TASK TO CARRY OUT: Find every line in the material below that contains the word "accomplish", and copy each of those lines in full.
start PROVIDED RECORDS
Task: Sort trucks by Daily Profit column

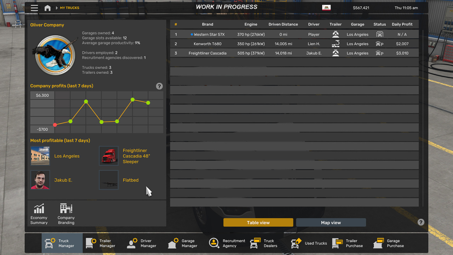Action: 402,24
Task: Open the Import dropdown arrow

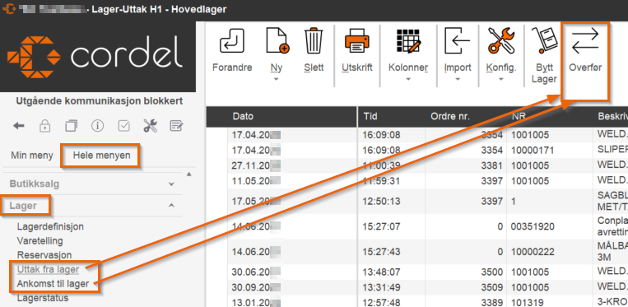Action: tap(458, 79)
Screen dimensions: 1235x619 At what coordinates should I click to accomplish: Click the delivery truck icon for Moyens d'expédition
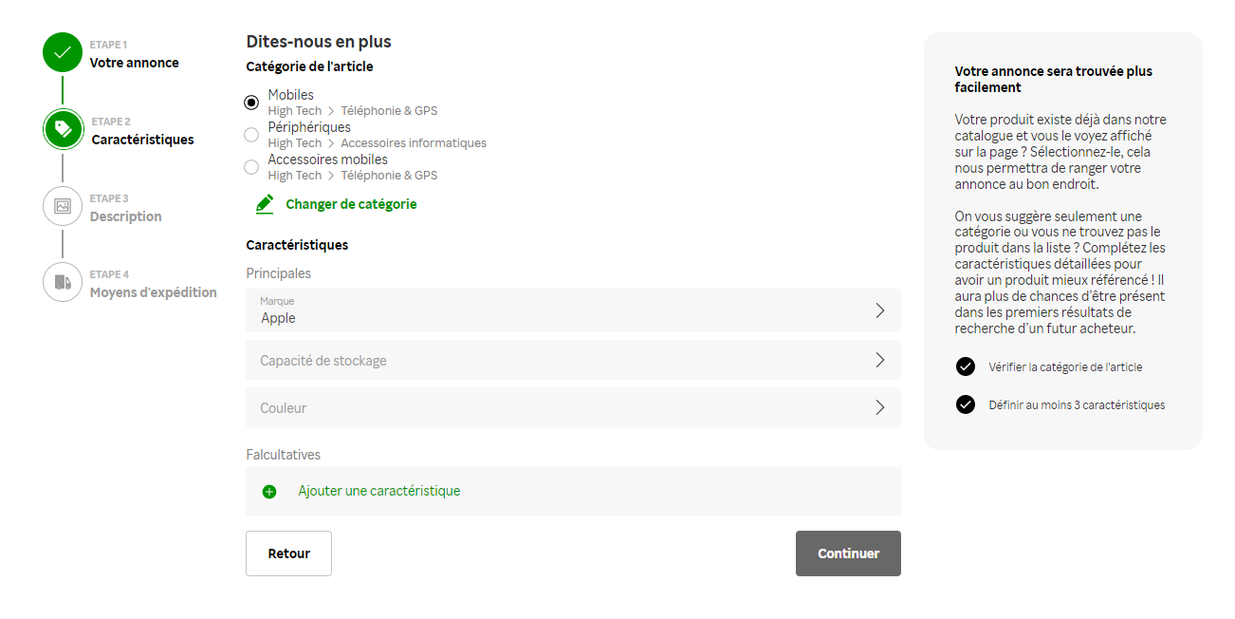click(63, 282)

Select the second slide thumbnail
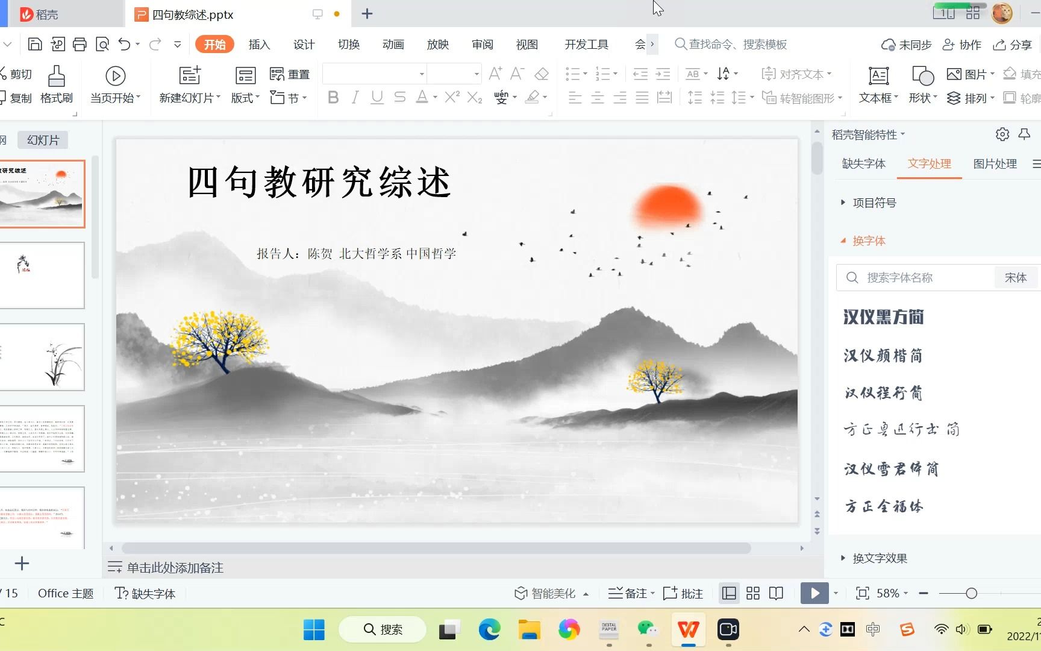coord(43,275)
end PROVIDED RECORDS
start PROVIDED RECORDS
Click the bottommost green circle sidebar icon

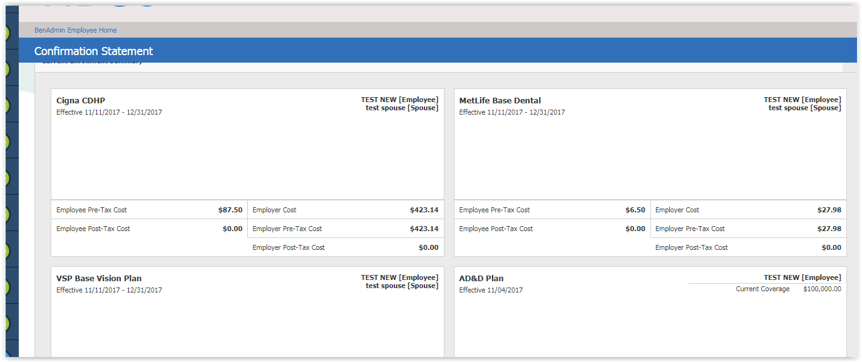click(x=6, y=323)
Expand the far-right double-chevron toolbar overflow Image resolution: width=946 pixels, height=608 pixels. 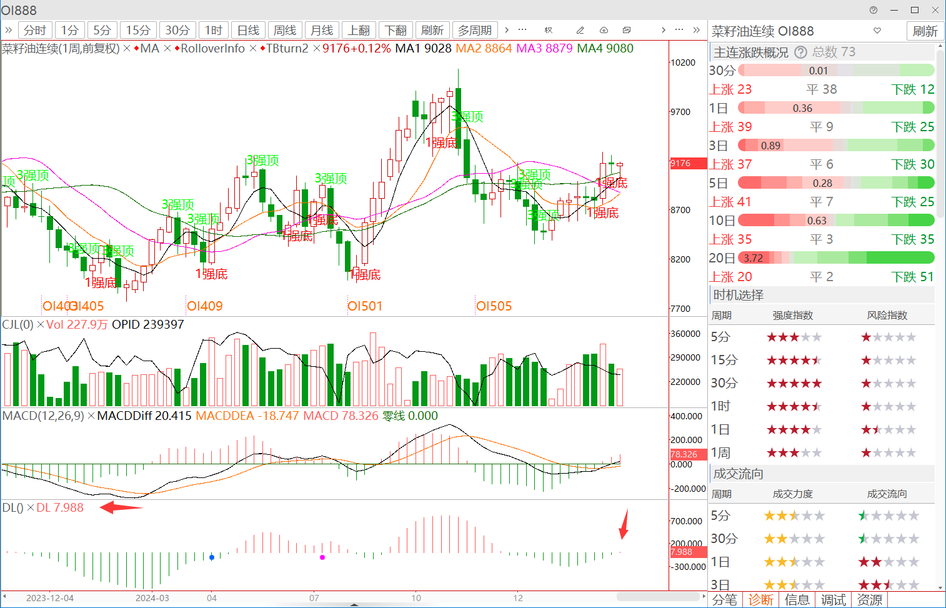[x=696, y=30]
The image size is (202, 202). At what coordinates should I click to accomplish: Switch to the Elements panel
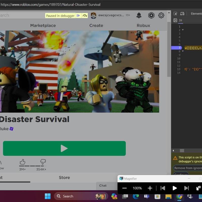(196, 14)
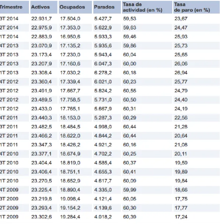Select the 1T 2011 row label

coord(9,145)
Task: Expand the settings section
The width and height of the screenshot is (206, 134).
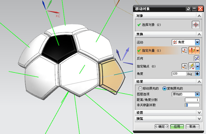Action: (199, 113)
end PROVIDED RECORDS
start PROVIDED RECORDS
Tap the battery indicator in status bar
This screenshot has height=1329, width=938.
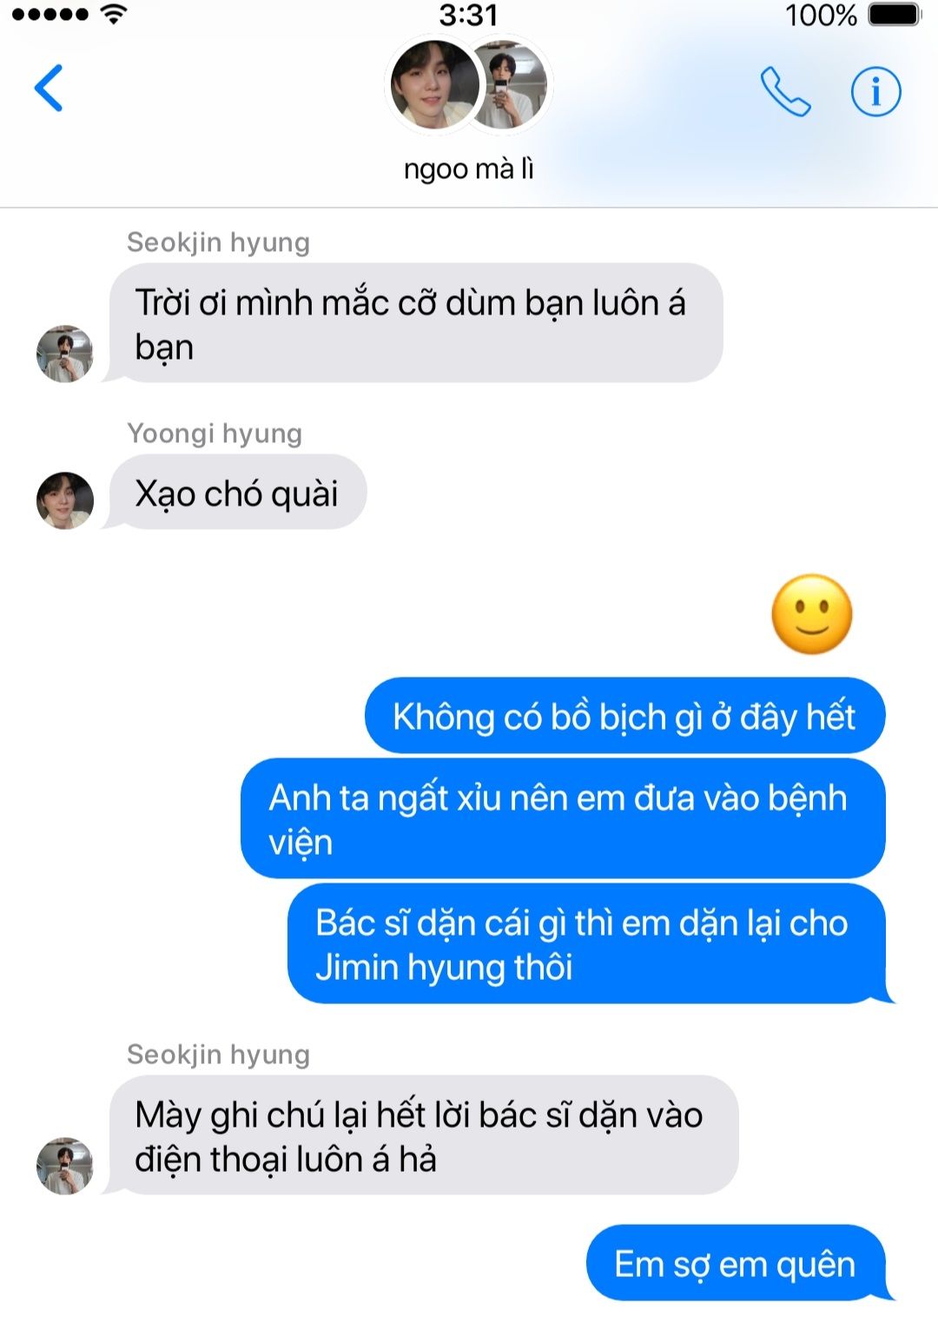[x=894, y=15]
end PROVIDED RECORDS
RESULT OF THIS TASK:
Screen dimensions: 1235x619 At what coordinates should I click to accomplish: Click the delivery truck icon for Moyens d'expédition
The image size is (202, 202). At what coordinates should I click to accomplish: Switch to the Elements panel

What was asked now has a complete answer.